Loc. Ca' dei Ladri - 40040 Silla di Gaggio Montano

  • 1 / 4   Dettaglio discarica per rifiuti non pericolosi di Gaggio Montano
  • 2 / 4   Dettaglio discarica per rifiuti non pericolosi di Gaggio Montano
  • 3 / 4   Dettaglio discarica per rifiuti non pericolosi di Gaggio Montano
  • 4 / 4   Generatore per la produzione di energia elettrica da biogas

La discarica controllata per rifiuti urbani e rifiuti speciali non pericolosi di Gaggio Montano, in funzione dal 1985,  è localizzata a monte della SS 64 Porrettana nel tratto compreso fra le località di Marano e Silla, due frazioni del Comune di Gaggio Montano in provincia di Bologna. Si sviluppa su di un’area in pendio di circa 25 ettari.

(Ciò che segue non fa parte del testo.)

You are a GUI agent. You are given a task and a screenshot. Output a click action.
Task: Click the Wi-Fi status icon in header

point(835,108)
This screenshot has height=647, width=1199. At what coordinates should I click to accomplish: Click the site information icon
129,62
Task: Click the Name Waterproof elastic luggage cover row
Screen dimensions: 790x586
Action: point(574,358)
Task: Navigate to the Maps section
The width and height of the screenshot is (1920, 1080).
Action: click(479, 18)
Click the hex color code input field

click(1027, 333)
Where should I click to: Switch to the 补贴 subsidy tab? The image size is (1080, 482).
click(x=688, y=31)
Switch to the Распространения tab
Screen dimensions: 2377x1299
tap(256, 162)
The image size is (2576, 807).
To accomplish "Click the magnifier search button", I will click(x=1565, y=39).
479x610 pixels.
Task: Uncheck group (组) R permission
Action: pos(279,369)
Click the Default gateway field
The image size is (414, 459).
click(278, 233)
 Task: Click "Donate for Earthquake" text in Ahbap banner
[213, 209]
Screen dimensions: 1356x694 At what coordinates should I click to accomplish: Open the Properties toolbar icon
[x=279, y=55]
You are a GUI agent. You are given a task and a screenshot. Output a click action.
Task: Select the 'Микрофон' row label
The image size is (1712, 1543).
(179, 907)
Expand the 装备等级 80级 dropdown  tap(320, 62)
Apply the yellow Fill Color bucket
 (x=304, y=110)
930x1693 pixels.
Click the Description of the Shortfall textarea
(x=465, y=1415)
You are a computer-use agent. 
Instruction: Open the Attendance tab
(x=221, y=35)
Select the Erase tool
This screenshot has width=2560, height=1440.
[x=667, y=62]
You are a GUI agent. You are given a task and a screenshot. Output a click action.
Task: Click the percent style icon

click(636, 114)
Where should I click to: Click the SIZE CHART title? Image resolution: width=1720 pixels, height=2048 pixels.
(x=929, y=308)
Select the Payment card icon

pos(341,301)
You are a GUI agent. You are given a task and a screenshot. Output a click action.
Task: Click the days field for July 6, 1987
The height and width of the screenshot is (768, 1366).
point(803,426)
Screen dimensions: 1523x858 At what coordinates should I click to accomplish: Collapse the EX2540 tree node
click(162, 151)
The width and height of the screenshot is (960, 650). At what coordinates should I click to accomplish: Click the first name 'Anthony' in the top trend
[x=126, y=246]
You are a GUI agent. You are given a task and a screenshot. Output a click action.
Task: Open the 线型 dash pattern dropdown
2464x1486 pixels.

L’impianto si configura come una discarica “di versante”, situata all’interno di un’area calanchiva costituita da rocce argillose ed è stata suddivisa in settori per razionalizzare l’attività di gestione e garantire il massimo della sicurezza per la stabilità e la minimizzazione dei rischi ambientali. Ogni settore è completo ed autonomo sia dal punto di vista strutturale sia funzionale ed impiantistico.

L’impianto è inserito all’interno del Piano Strutturale del Comune di Gaggio Montano come Infrastruttura di interesse generale quale “Impianto per l’ambiente e relativi servizi”.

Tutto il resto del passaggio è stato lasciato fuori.